— YOUR OBJECTIVE —
Within the entries below, find the portion that opens with the line containing "The image size is (438, 247)." and closes with the line containing "Image resolution: width=1024". Retype that portion exactly and only.

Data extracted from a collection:
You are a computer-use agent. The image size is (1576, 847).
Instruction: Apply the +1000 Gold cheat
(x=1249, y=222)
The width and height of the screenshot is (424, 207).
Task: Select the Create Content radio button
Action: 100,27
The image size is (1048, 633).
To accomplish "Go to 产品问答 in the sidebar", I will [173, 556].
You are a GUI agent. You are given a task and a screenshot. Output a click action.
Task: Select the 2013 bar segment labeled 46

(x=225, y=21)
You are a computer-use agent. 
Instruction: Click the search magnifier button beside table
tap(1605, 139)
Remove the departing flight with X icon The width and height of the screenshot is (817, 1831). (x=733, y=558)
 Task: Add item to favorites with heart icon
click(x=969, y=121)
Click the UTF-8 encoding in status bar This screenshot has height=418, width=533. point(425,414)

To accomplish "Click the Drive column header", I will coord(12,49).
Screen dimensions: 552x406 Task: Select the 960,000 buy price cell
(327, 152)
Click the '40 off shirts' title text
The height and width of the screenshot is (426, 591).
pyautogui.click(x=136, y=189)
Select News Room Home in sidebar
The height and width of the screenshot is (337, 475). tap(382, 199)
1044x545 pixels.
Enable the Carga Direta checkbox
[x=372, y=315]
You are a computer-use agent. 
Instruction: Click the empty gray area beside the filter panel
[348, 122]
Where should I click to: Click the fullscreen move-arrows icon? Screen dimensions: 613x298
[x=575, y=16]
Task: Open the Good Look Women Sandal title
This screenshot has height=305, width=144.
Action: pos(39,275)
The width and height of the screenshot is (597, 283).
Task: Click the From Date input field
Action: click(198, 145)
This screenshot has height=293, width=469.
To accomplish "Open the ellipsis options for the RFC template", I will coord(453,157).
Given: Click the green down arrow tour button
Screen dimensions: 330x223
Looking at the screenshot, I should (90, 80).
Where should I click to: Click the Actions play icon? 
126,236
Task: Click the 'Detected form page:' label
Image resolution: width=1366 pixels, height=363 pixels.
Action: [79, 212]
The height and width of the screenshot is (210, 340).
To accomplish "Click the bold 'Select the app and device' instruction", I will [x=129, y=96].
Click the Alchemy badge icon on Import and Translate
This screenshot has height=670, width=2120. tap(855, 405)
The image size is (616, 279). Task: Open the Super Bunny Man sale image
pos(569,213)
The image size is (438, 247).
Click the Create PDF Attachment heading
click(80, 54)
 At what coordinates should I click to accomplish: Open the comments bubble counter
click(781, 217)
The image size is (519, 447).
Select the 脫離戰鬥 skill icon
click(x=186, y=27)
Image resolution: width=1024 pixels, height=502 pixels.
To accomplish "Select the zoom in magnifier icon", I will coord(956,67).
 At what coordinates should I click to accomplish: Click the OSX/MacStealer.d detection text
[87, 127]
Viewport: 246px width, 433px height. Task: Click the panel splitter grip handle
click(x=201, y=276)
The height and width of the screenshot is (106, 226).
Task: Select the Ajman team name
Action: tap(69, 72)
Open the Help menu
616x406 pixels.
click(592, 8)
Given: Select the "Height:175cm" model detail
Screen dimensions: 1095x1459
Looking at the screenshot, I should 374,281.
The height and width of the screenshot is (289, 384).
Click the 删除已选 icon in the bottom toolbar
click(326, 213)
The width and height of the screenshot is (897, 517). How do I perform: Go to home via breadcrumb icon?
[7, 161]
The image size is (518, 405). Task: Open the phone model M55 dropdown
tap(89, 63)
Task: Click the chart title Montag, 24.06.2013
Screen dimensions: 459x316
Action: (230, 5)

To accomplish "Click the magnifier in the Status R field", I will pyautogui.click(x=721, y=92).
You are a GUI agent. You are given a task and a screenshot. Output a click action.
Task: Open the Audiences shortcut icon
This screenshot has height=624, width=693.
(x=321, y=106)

— SOLUTION FOR THIS EXERCISE —
The image size is (438, 247).
Click the Create PDF Attachment heading
click(80, 54)
 At what coordinates should I click to accomplish: Open the comments bubble counter
click(781, 217)
The image size is (519, 447).
Select the 脫離戰鬥 skill icon
click(x=186, y=27)
Image resolution: width=1024 pixels, height=502 pixels.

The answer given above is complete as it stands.